▸ Exercise:
Could the records below be restated word for word, without a single picture?

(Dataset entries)
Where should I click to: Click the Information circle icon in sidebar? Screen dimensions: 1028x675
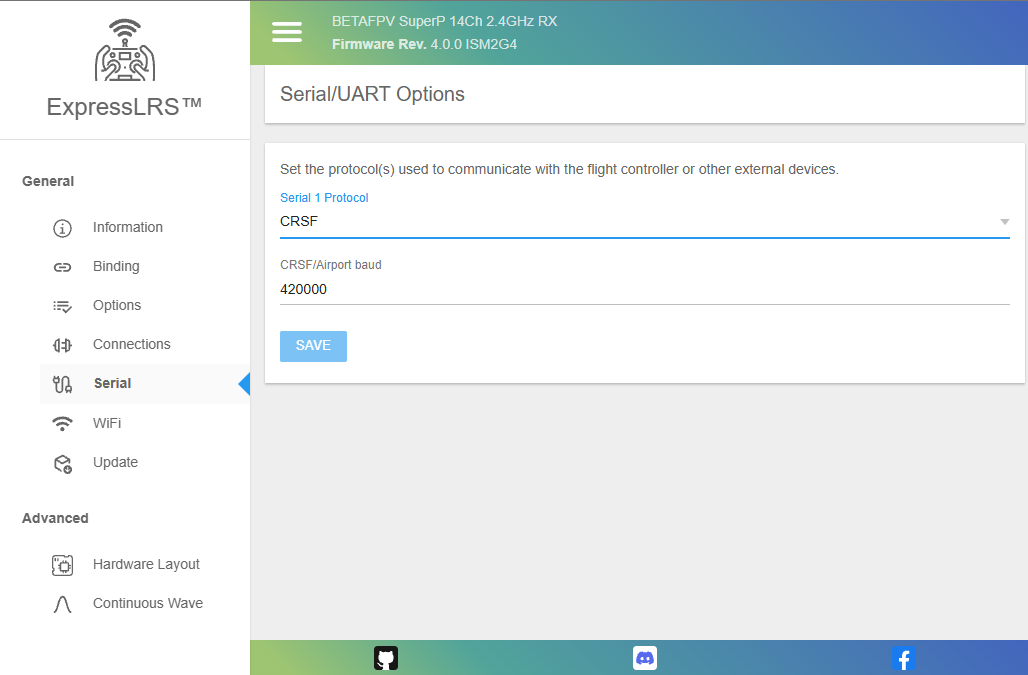tap(62, 228)
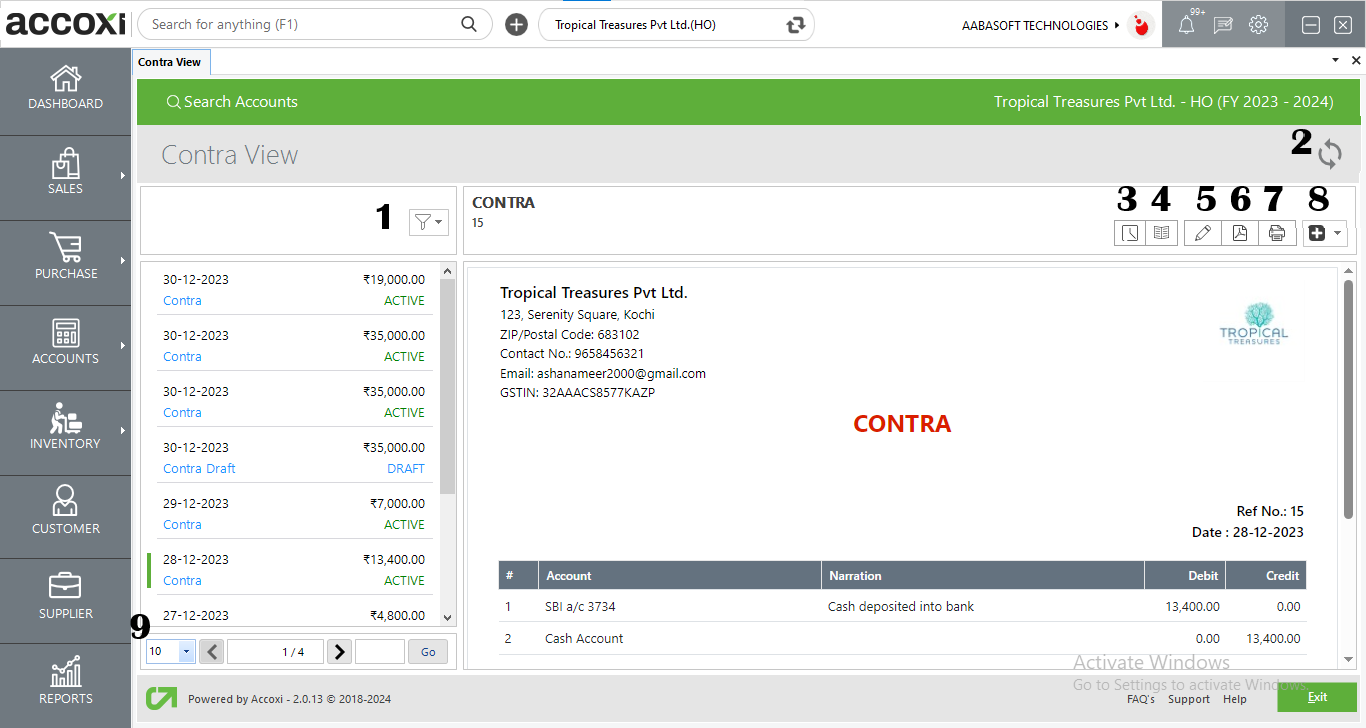Expand the new entry dropdown arrow
The width and height of the screenshot is (1366, 728).
[1337, 232]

▸ Output for this task:
Where should I click to: Click the Information circle icon in sidebar? Screen dimensions: 1028x675
tap(62, 228)
Expand the new entry dropdown arrow
The width and height of the screenshot is (1366, 728).
[1337, 232]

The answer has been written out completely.